[Task to complete]:
Copy each line below holding "agent".

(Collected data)
○ ○ ○ ○ ○ ○ ○

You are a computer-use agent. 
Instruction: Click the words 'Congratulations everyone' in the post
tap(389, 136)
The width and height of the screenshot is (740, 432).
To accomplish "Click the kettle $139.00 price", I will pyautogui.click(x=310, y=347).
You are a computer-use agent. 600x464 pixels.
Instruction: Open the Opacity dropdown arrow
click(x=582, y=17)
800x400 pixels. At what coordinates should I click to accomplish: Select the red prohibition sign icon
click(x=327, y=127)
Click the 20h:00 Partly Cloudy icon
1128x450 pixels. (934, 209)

○ ○ ○ ○ ○ ○ ○

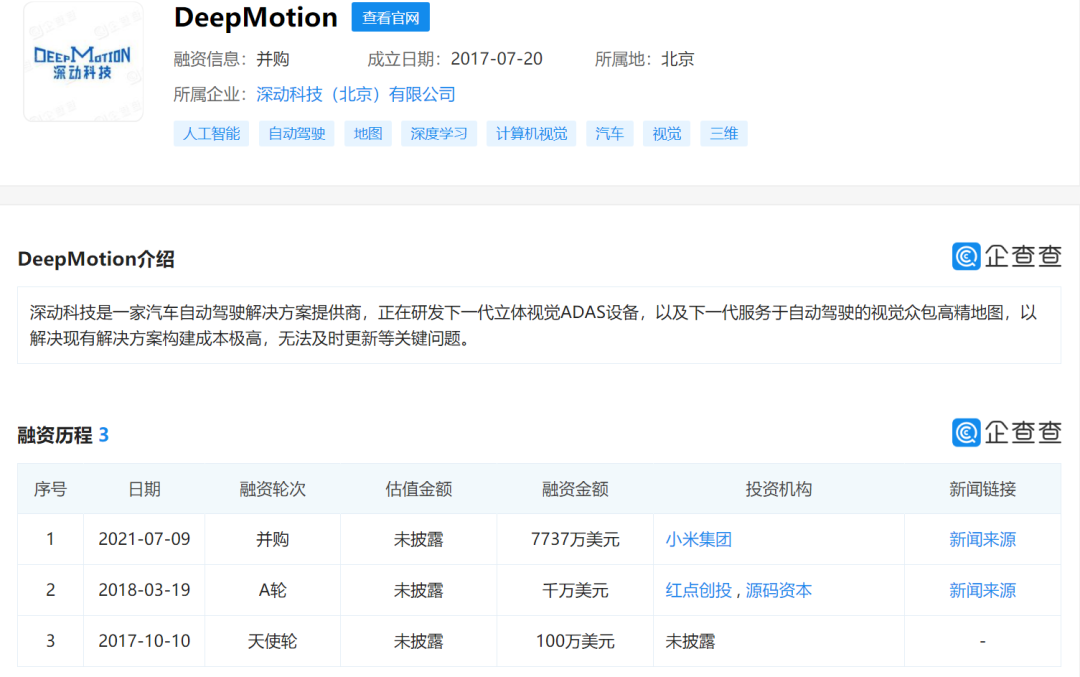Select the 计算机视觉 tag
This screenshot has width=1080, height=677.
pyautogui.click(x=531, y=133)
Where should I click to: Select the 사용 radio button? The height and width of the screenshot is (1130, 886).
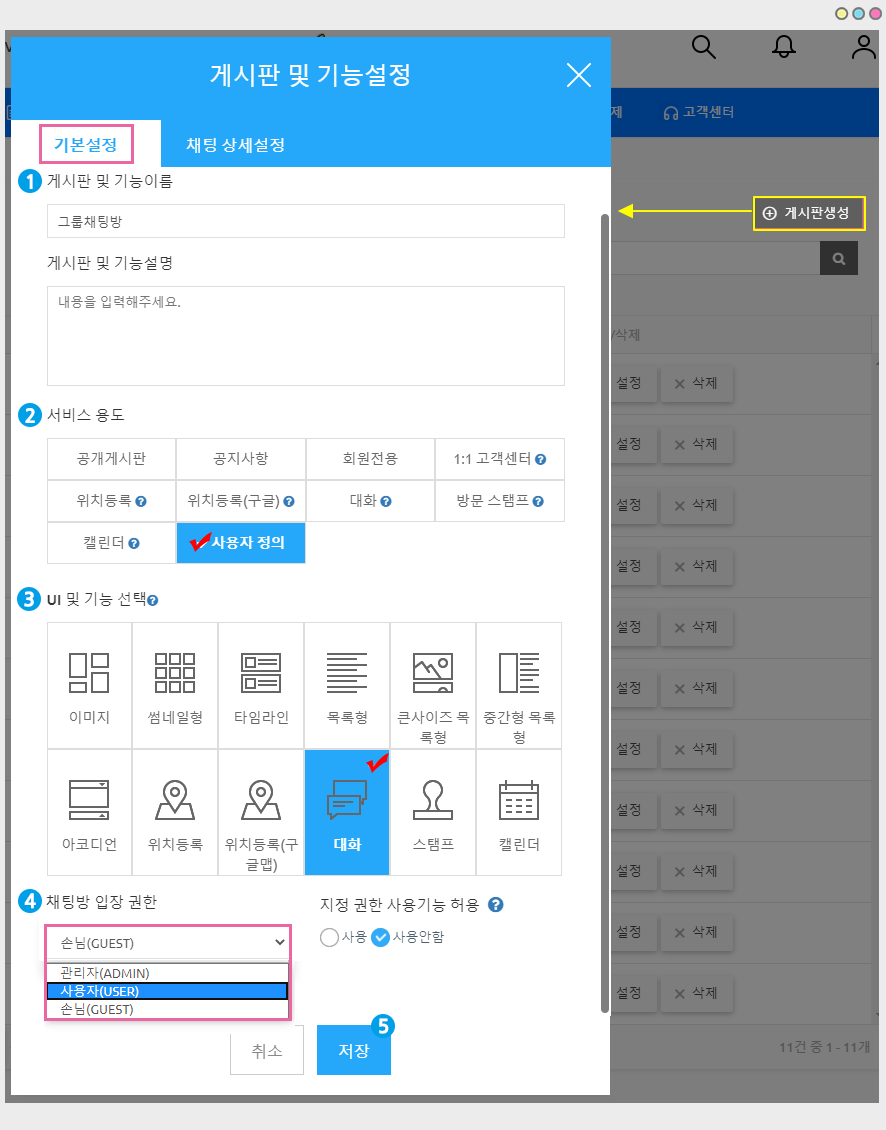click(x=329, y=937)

○ ○ ○ ○ ○ ○ ○

[Answer for this exercise]:
You are a computer-use agent. 
You are a computer-use agent. 600x464 pixels.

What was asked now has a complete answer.